Another problem with kids and tiny dogs is that they are small enough for the kids to carry around. Tiny dogs usually love being carried by adults/hate being carried by younger kids. They sense danger in the way they are handled by the child – they know instinctively that they may be dropped or hurt by the unsteady way a child carries them. Often when they see the child coming they equate it with a loss of their freedom and being handled against their will – perhaps in an uncomfortable manner. We all know how kids want to control the behavior of something smaller than them. Toddlers cannot discern the difference between a dog and a toy. They are not old enough to say to themselves “It wouldn’t feel very good to be toted around in such an uncomfortable position, so I won’t do it to my dog.” All too often, the parent thinks it’s adorable while the dog is losing patience and wanting Mom to save him from this torment. These small dogs will almost always try to be with the adults and avoid the kids. They may eventually growl when the kids approach and want to haul them around again. A dog with more weight will not be easy for the kids to carry around so much and he won’t be so intimidated by them. 15 lbs or more = more respect because the child cannot easily carry him around. We look for a dog for families that is going to enjoy everybody and not be afraid or uncomfortable in his own home.

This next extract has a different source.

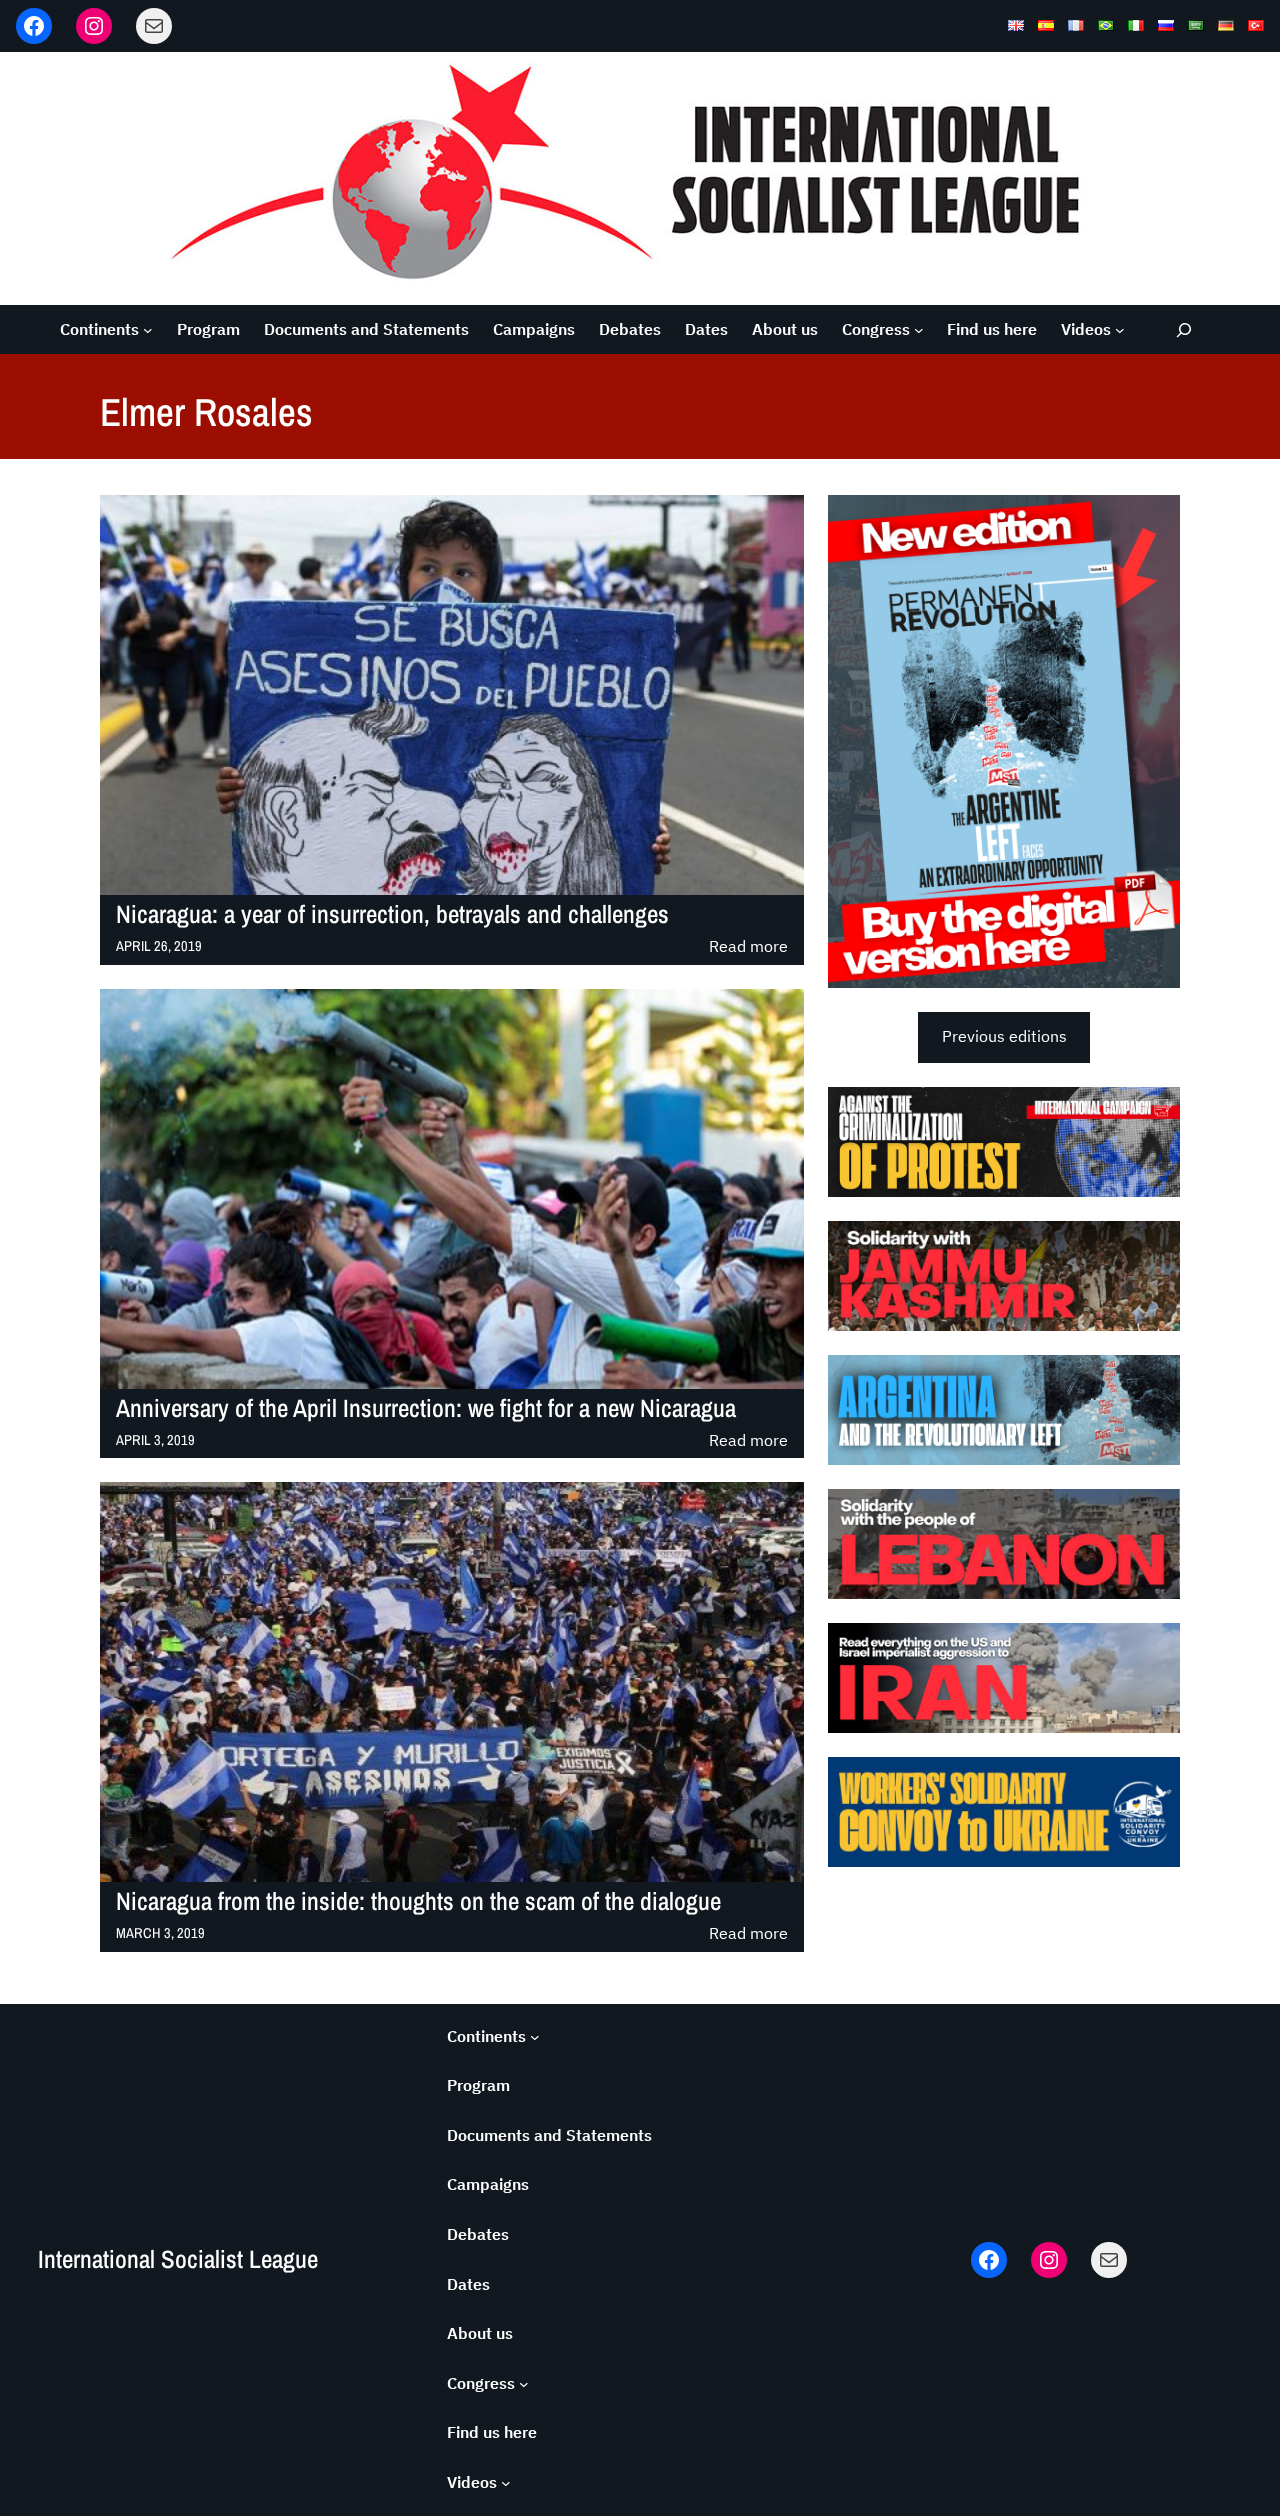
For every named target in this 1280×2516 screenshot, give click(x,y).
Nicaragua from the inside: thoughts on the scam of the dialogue (418, 1901)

The family dog should eagerly approach the kids (a tiny dog may do it temporarily, but then hide from the kids). The family dog should be willing to play as long as the kids play. He should not be snappy with their friends. You shouldn’t have to put him away when kids come over – and you may indeed have to do that with a very small dog.
3. TOOTHPICK BONES.
Even though your kids may love their dog, the tiny dog is at risk with kids. All kids tend to play carelessly sometimes. We have had toy poodles undergo painful broken bones and surgery to fix them resulting from children engaged in inappropriate activity. That certainly means additional veterinary expense for you. You cannot watch the kids all the time. There are many cases where kids rocked a chair back on him or closed a lazy boy chair on him or simply tumbled on him in play. Why risk it?